First off, we need to salute the production design by concept artist extraordinaire Aaron Sims. He boasts a huge list of concept work, and I love what he did with the Lipstick-Face Demon and his lair. It stands out from The Further as a completely bonkers space with what I imagine any kid terrified of an evil spirit would conjure up. Dangling, grimacing puppets, a hellish sharpener for the demon’s talons and the sounds of “Tip Toe Through the Tulips” by Tiny Tim; an innocuous tune turned sinister, create an unforgettable scene in this nightmare theatre. The devil himself, with a forked tongue and enormous hooves, is at times absurd like he’s ready to join KISS in their heyday, but when you get a full look at him, he’s scary as, well, Hell. And the man who plays the demon? His name is Joseph Bishara. As a creature performer, he deserves a spot in the Horror Hall of Fame living in my head. Bishara has played Bathsheba in The Conjuring and a demon in The Conjuring 2 and Annabelle, to name a few. He often composes music for Wan too, including the claws-on-a-chalkboard, anxiety-inducing score for Insidious.

Insidious did a lot of things. It refreshed the family in supernatural peril/haunted house trope and boosted Patrick Wilson’s career in genre film. In the Wan-directed The Conjuring series, he would become a reoccurring character as real-life paranormal investigator Ed Warren.

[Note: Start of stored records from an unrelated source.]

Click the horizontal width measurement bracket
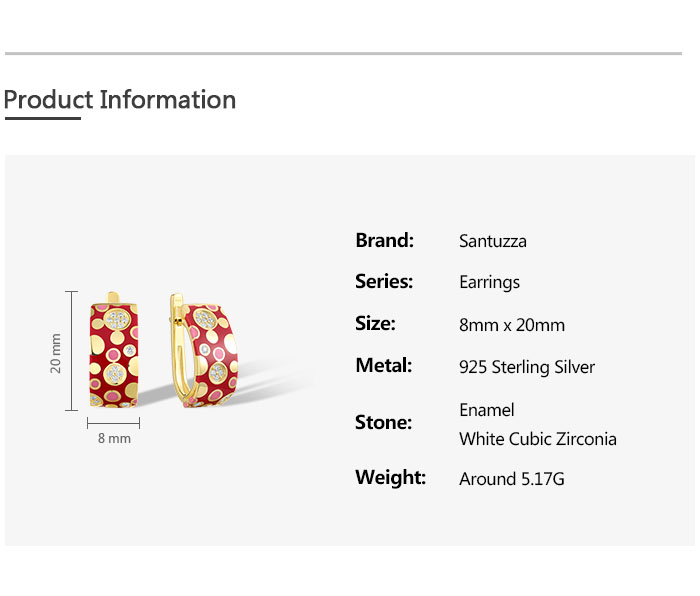Screen dimensions: 700x596 click(x=113, y=423)
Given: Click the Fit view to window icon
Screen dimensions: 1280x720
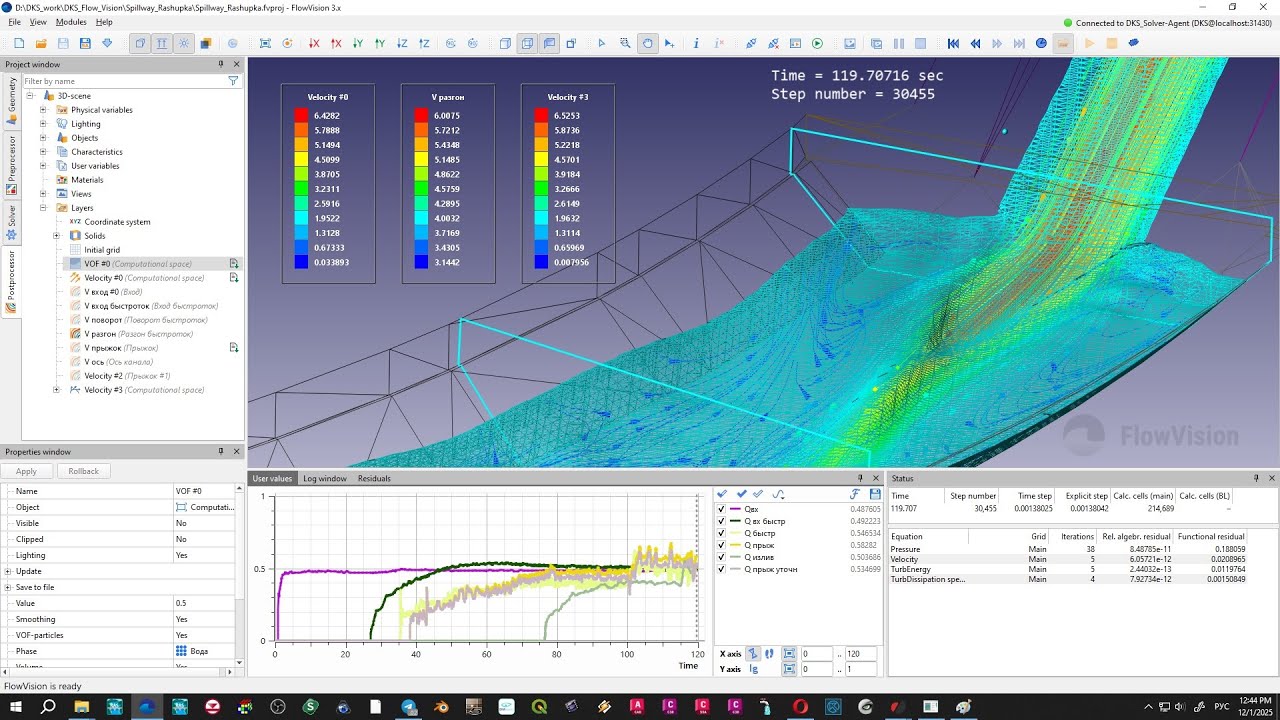Looking at the screenshot, I should 265,43.
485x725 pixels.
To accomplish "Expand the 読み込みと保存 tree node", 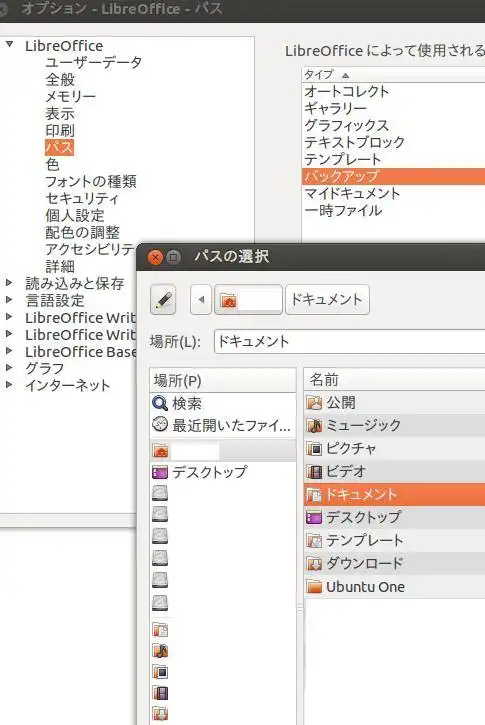I will coord(9,283).
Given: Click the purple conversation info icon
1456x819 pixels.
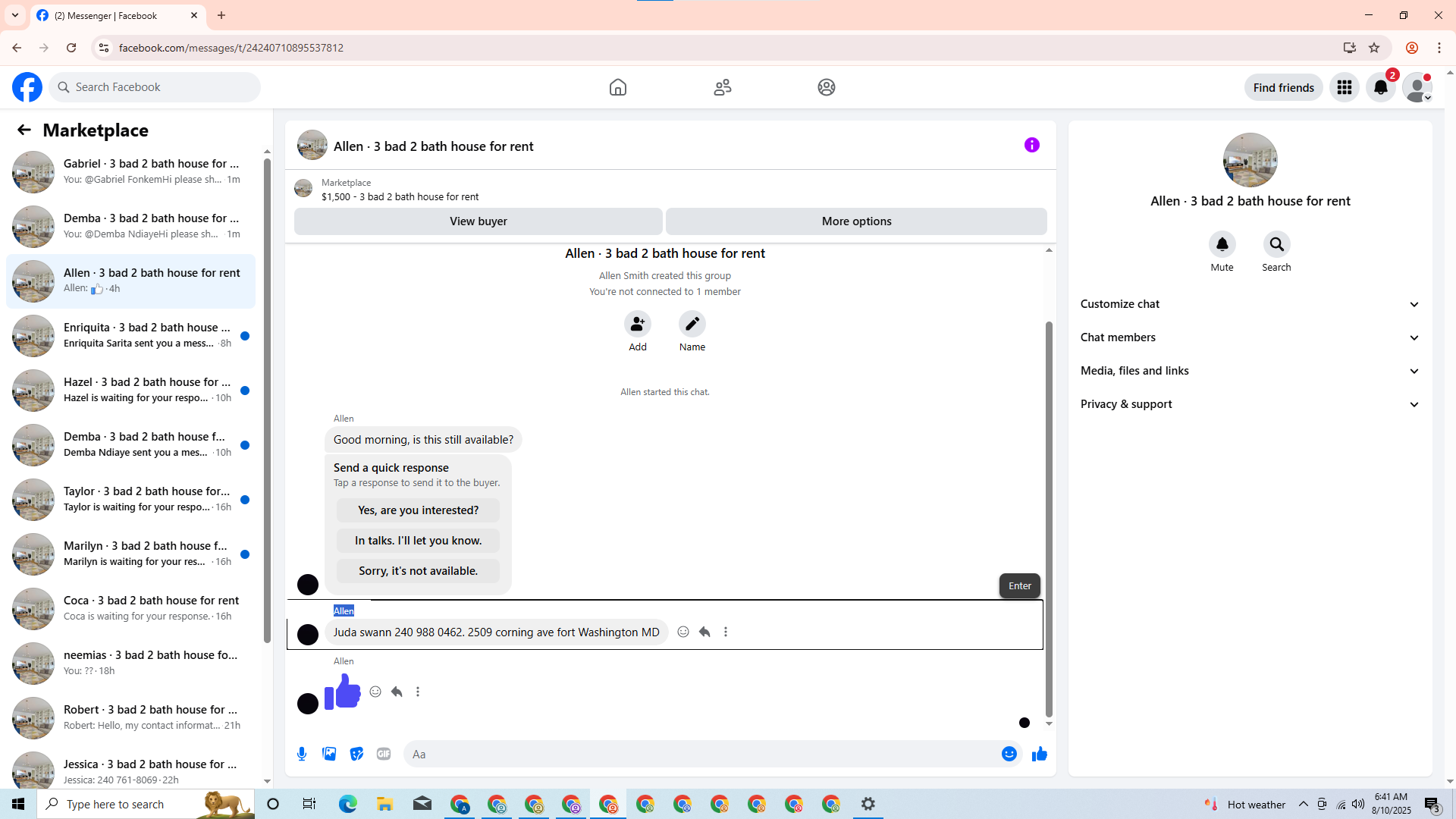Looking at the screenshot, I should (1031, 145).
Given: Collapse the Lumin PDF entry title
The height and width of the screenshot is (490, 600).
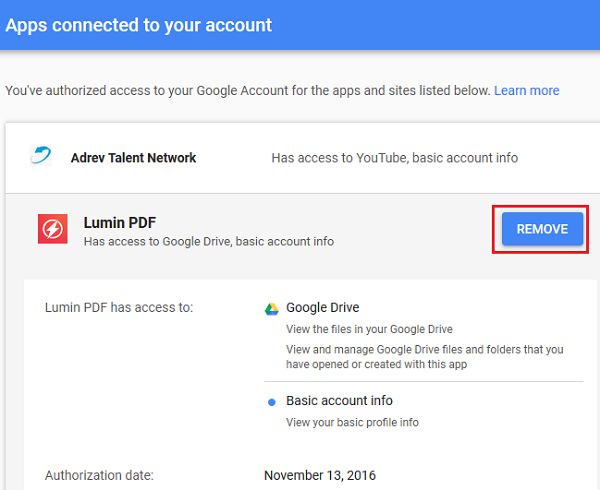Looking at the screenshot, I should 120,223.
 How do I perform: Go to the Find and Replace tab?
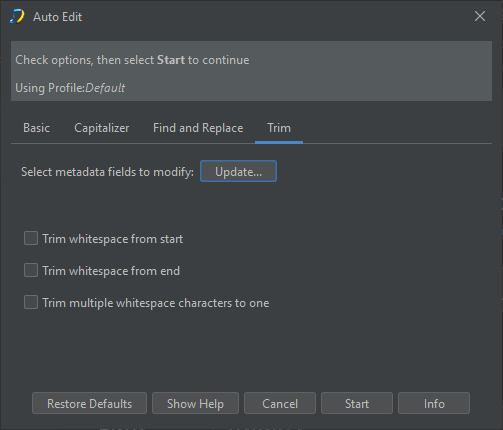pyautogui.click(x=198, y=128)
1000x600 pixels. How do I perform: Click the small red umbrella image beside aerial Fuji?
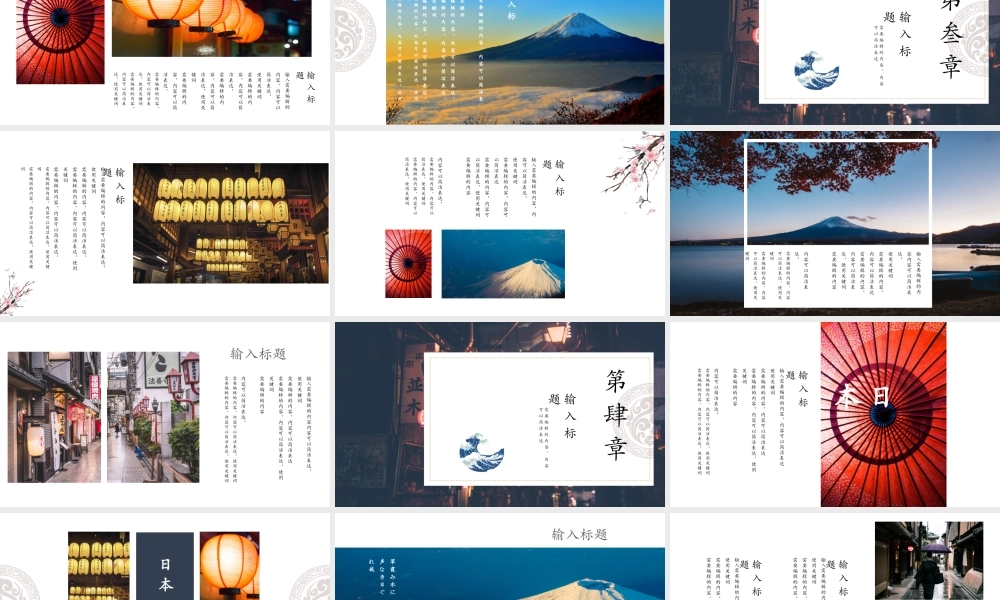pyautogui.click(x=408, y=264)
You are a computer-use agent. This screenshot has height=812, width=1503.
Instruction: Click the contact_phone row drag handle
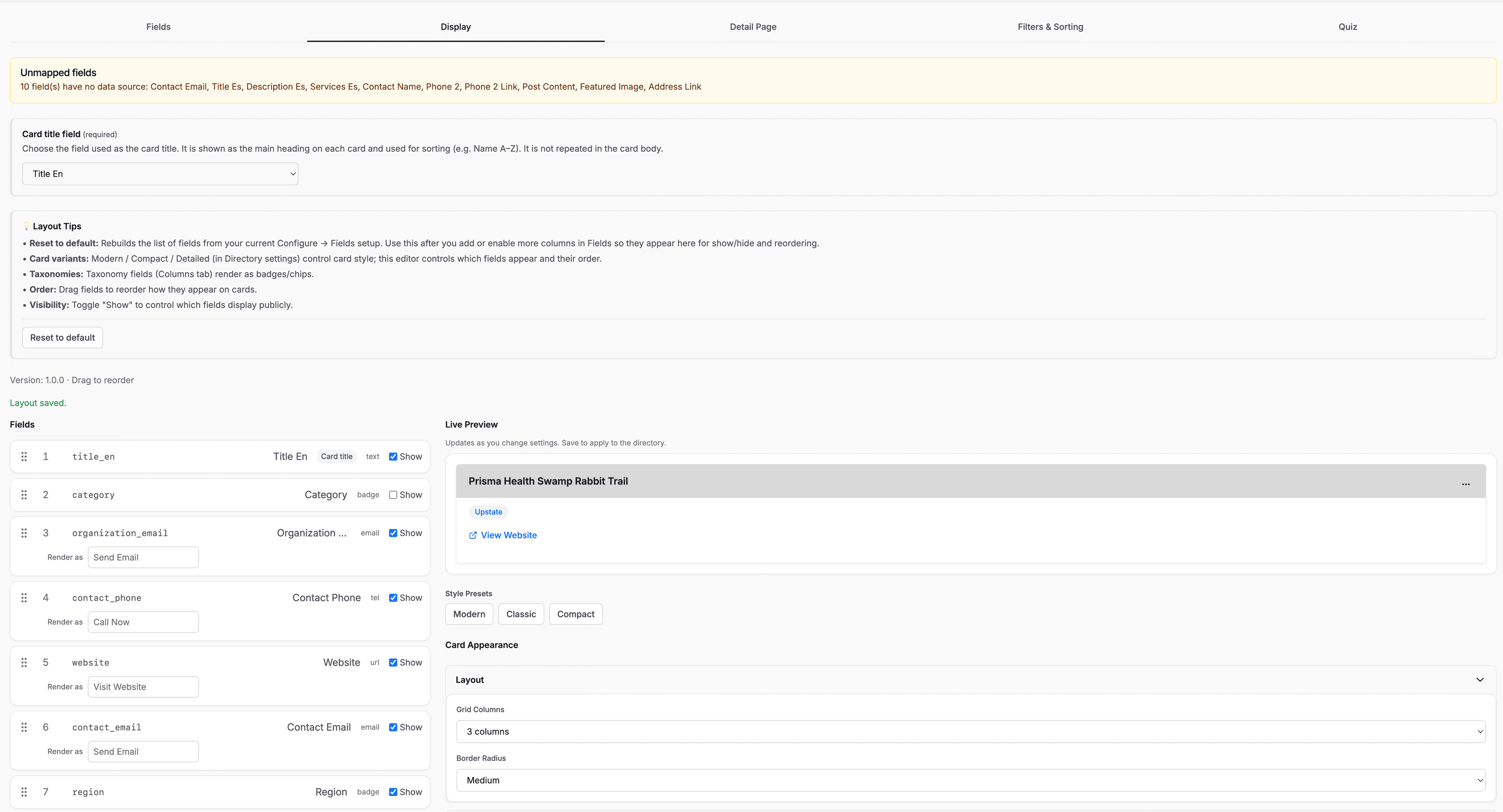[24, 598]
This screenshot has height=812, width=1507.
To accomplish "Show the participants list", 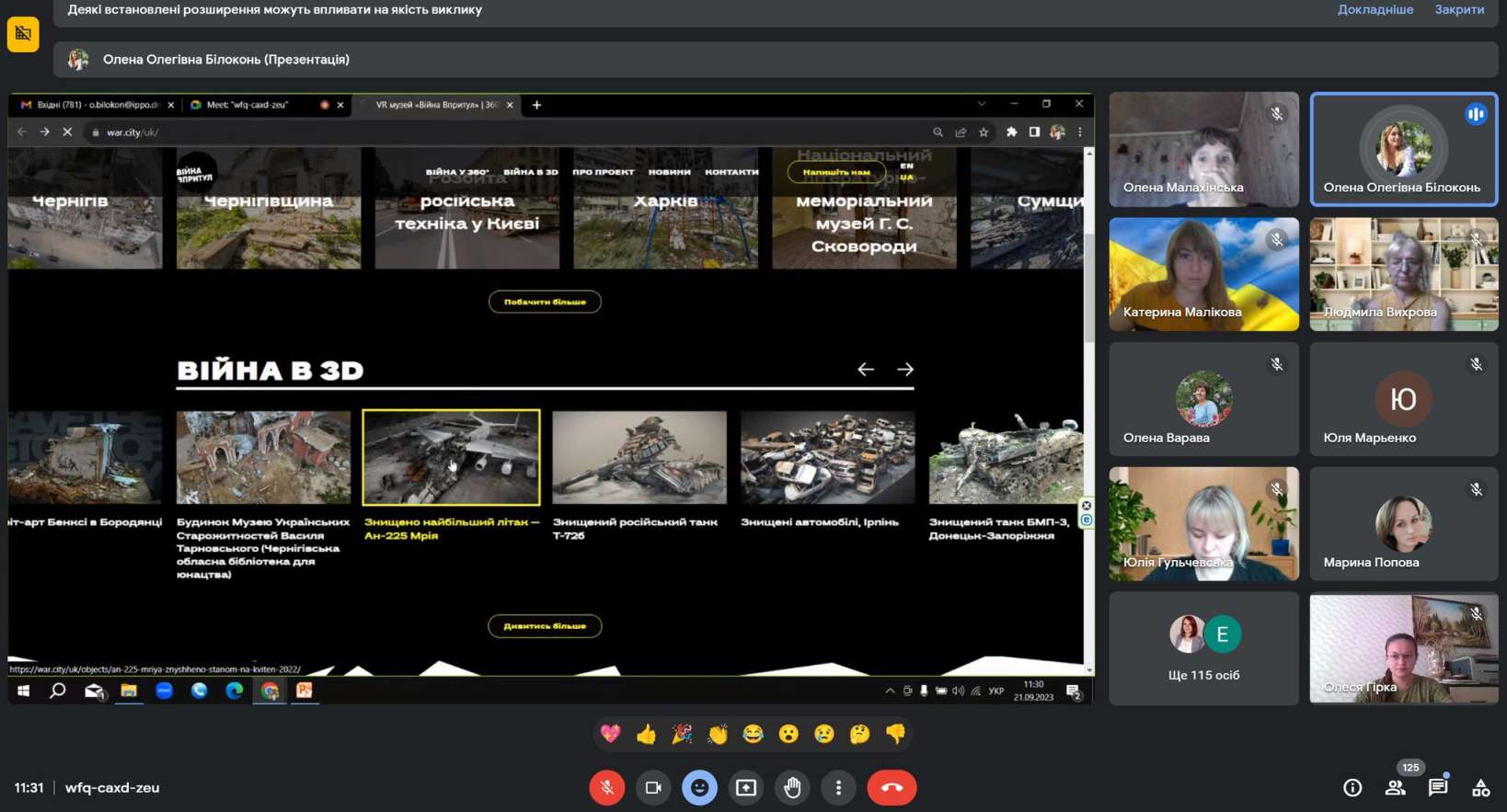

Insidious also changed the focus from gore to suspense-driven horror. It’s a movie you have to engage with, keeping your eyes on the screen instead of your phone, looking into corners for those ghostly glimpses that might predict upcoming terrors, anticipating a delicious boost of adrenaline.

Melding childhood illness, family dysfunction, and suppressing childhood trauma with the supernatural put Insidious on the horror map, and just when you think they were done, there’s a new chapter on the horizon. Look out for Insidious: The Dark Realms, an upcoming project to promote, yes, Insidious 5 with Wilson set to make his directorial debut in 2022.